If I'm following Billy here, it seems that he would prefer that I instead produce estimates for the probability of producing the specific results that we see
and only those specific results, and that it's somehow inappropriate that I make use of stats that rely on cumulative functions. That would be pretty dumb. In fact, it would probably lead me to engage in the kind of sharpshooter fallacy that he's been accusing me of since the start of this essay series.
Chiasmus is a pretty good example here. If I took the kind of approach Billy suggests here, I could taken a look at the arrangement of Alma 36 and figured out the probability of producing a chiasm with exactly as many levels as we see. That probability would probably be pretty low. It would probably be more fair to the critics though, to estaimte the probability of seeing a chiasm with that many levels
or higher, as faithful scholars would probably been crowing just as loudly had that been the case.

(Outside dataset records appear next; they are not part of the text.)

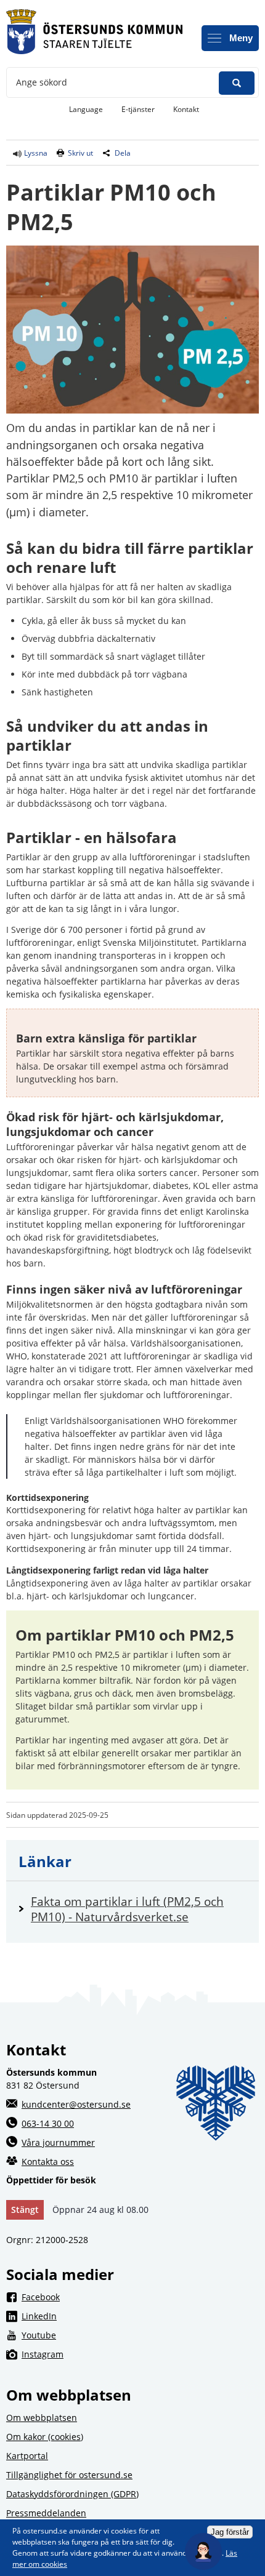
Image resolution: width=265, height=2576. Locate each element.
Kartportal (27, 2456)
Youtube (138, 2335)
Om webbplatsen (41, 2417)
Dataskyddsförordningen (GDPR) (72, 2494)
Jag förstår (230, 2532)
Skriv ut (80, 153)
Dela (123, 153)
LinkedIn (139, 2316)
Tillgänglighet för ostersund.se (69, 2475)
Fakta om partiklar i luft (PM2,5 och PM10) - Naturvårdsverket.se (139, 1909)
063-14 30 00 (48, 2123)
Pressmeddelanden (46, 2513)
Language (86, 109)
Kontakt (186, 109)
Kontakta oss (48, 2161)
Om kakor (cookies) (44, 2436)
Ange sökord (41, 82)
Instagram (140, 2354)
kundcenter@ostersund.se (76, 2104)
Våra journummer (58, 2142)
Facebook (140, 2296)
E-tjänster (142, 108)
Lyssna (34, 153)
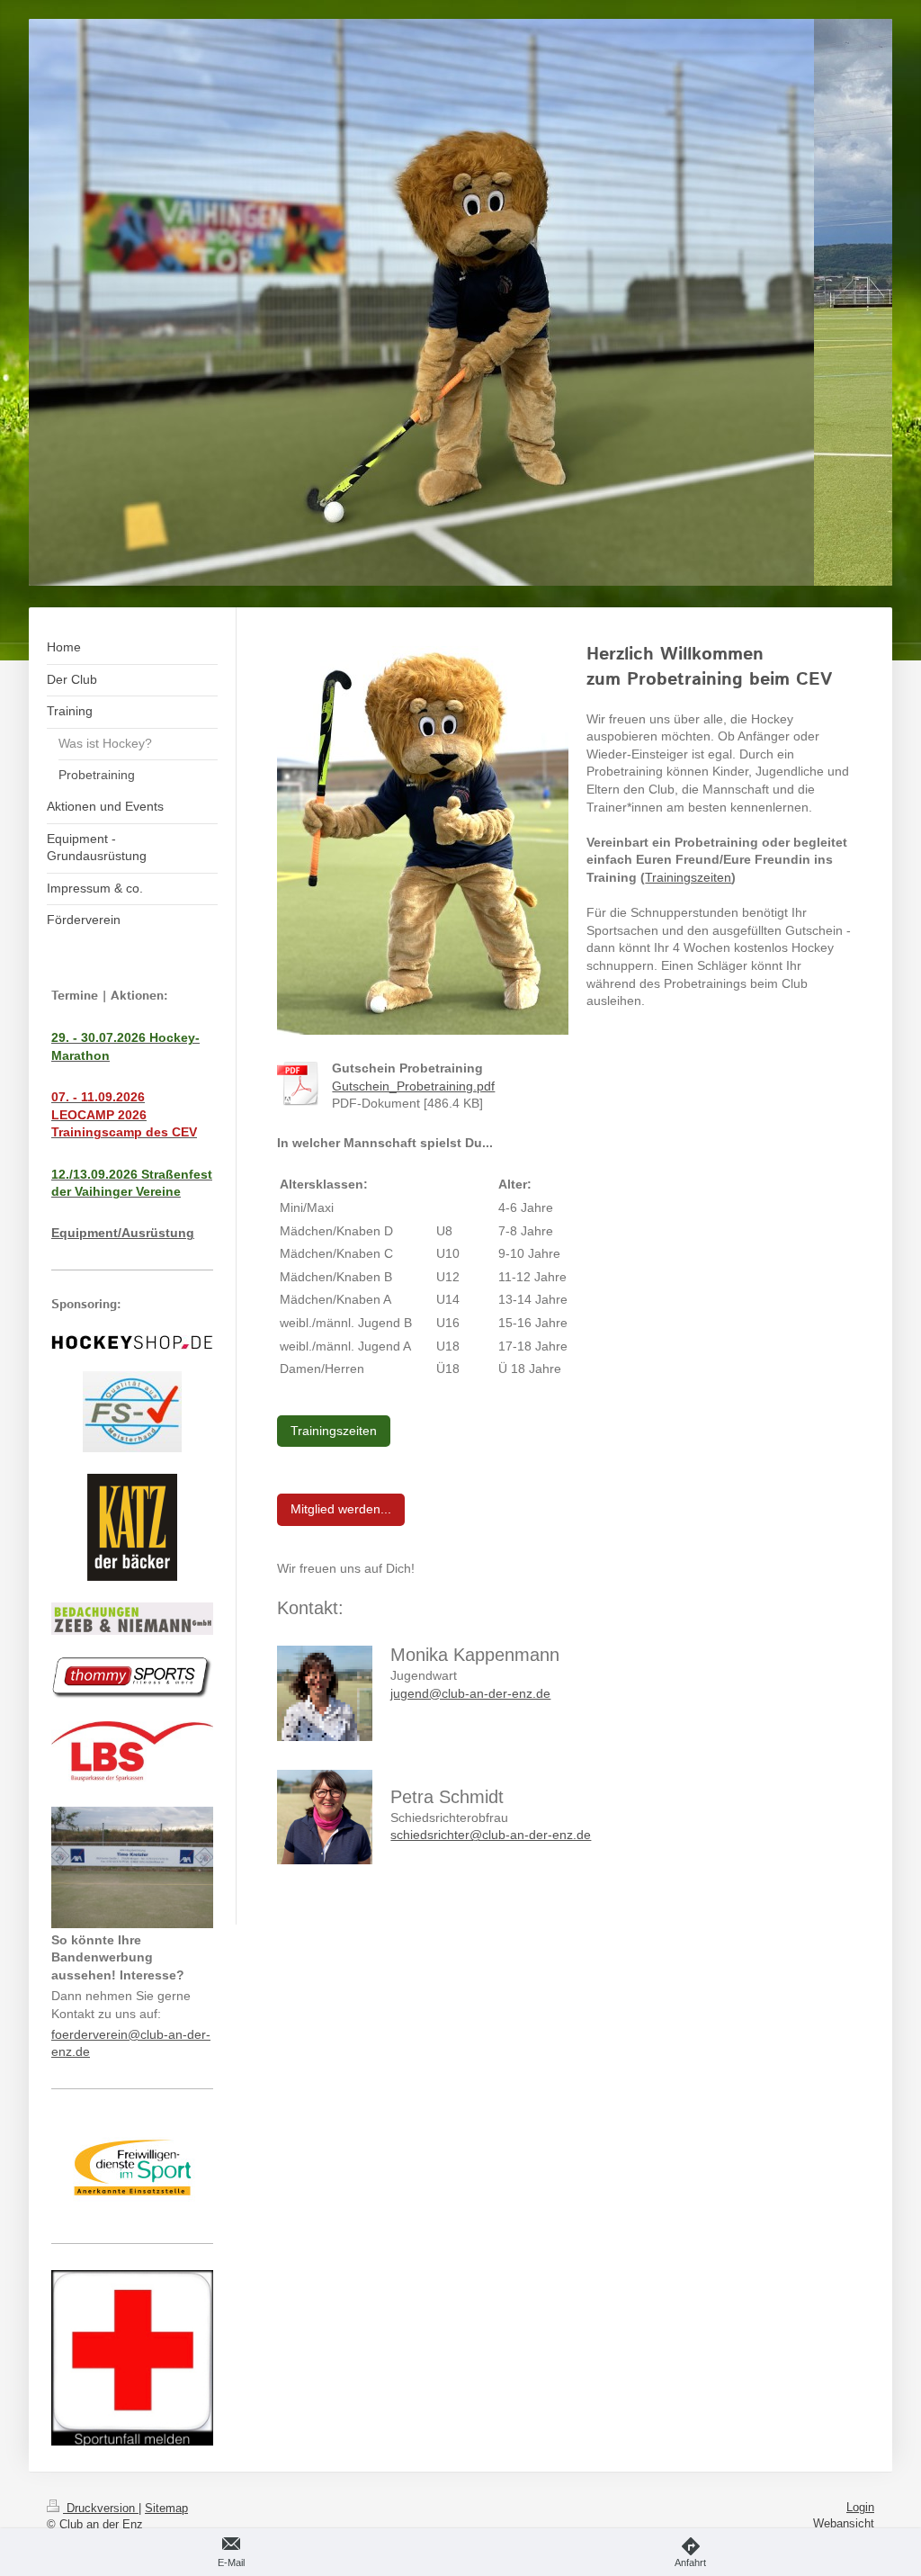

The cumulative probability function would then spit out a higher probability value, advantaging both the critics and common sense.
In short, Billy's critique here is incorrect (and a bit pedantic). If he would prefer that I use different probability values, he's always welcome to make alternative proposals (though the one he made a couple weeks ago ended up being a bit squishy). Until then, I think my approach works pretty well.
Thanks to Noel for letting me know about this thread (though I'm not in charge of moderating your comment, sadly). If you'd ever like me to comment on something, feel free to let me know.